HOW TO COMPLETE THIS TASK:
Where in the listing does the word "gear" appear? Report each line that holds it.

SOURCE MATERIAL:
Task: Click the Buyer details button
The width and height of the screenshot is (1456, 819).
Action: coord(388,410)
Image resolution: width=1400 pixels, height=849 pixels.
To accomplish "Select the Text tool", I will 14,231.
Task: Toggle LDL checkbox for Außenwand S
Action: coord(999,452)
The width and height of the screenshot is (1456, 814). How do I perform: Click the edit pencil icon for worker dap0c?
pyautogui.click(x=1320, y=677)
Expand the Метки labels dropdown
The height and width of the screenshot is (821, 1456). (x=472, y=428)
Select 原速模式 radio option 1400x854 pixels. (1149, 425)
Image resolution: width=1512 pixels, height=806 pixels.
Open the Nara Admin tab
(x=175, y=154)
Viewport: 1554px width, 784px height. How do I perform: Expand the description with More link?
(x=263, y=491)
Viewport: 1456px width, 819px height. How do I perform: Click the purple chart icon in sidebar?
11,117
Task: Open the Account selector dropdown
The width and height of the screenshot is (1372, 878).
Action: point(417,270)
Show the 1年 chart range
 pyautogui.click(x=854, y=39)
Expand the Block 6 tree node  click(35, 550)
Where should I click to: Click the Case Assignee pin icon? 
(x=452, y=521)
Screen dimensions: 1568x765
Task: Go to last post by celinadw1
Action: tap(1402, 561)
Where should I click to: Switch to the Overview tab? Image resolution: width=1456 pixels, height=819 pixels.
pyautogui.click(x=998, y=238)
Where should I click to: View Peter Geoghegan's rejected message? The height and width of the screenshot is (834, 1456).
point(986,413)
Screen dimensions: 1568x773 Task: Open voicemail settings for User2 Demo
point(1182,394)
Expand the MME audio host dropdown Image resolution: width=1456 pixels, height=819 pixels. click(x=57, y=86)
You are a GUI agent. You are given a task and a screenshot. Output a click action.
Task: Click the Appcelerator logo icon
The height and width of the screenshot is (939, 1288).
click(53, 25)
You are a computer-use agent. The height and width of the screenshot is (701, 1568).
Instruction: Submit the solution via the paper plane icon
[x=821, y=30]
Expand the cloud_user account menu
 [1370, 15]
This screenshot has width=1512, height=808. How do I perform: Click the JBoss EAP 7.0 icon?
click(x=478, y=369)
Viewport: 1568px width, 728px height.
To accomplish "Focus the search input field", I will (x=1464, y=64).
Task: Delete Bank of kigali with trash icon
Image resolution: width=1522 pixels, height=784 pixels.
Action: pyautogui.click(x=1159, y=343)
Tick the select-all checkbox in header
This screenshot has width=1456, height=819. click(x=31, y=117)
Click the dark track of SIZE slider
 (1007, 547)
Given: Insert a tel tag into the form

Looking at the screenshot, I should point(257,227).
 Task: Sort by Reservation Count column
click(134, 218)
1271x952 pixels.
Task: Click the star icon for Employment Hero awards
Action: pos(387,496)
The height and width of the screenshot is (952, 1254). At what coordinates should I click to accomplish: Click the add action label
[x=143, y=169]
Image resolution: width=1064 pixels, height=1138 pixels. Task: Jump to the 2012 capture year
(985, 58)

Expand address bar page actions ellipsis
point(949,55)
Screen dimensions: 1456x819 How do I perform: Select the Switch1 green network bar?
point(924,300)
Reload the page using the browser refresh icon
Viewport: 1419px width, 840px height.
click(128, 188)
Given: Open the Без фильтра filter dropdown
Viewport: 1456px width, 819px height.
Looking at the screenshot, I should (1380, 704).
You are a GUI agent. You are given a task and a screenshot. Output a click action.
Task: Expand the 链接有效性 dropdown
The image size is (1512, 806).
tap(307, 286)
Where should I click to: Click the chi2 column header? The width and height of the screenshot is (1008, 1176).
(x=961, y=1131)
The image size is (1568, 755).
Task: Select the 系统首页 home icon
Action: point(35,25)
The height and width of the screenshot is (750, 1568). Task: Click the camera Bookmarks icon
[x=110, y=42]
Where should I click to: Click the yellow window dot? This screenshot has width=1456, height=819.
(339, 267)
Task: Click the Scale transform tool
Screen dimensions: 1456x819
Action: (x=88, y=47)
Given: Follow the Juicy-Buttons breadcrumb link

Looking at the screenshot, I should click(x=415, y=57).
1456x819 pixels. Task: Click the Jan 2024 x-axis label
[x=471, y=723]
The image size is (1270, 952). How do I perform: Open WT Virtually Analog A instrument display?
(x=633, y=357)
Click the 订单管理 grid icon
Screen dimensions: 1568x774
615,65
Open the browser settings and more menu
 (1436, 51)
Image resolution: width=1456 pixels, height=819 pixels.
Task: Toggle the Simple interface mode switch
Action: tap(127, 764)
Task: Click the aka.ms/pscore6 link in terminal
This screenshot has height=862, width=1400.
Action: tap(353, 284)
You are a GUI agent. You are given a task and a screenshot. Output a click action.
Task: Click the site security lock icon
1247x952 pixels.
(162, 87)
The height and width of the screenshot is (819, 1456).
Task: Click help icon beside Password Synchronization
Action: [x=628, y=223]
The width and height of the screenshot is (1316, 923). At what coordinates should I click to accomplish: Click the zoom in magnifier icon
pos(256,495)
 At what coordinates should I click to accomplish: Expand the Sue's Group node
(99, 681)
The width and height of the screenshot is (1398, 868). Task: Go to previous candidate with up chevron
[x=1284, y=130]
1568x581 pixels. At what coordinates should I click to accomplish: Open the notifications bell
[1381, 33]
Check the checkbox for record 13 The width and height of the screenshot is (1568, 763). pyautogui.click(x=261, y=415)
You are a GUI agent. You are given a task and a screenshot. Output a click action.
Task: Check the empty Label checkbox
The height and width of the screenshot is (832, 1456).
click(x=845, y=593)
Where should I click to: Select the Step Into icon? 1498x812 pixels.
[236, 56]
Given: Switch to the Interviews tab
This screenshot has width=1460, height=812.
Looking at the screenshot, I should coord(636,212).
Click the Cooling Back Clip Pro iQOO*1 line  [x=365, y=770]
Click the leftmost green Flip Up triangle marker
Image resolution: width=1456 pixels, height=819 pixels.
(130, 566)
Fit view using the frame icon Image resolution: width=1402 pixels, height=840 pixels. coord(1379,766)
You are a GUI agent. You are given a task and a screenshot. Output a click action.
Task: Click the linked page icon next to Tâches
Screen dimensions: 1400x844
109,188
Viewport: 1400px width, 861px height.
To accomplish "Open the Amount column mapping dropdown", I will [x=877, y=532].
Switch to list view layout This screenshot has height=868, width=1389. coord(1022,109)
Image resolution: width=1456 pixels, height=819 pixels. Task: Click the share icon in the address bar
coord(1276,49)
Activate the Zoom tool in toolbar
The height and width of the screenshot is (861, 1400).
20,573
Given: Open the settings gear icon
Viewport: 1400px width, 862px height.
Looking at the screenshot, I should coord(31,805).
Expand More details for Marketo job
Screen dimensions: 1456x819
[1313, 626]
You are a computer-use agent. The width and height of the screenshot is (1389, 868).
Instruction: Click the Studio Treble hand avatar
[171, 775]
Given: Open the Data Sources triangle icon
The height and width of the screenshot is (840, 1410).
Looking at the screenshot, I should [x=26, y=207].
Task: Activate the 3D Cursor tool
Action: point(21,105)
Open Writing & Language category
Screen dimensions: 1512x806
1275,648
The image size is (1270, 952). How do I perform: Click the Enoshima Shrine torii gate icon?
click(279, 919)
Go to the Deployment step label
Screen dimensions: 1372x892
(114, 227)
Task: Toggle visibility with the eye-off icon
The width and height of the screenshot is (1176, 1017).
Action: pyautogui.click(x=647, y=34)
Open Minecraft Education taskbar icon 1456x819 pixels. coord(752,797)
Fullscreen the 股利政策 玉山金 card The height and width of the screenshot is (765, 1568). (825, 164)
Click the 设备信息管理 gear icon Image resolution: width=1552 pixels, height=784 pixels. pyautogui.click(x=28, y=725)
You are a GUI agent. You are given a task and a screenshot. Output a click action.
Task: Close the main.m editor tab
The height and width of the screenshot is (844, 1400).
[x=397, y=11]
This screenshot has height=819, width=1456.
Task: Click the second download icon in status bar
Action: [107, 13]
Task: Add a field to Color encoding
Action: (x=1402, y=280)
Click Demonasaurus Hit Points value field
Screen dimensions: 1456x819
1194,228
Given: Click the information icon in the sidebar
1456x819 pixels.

EXERCISE SOLUTION:
Given: Open the settings gear icon
Click the 设备信息管理 gear icon Image resolution: width=1552 pixels, height=784 pixels. pyautogui.click(x=28, y=725)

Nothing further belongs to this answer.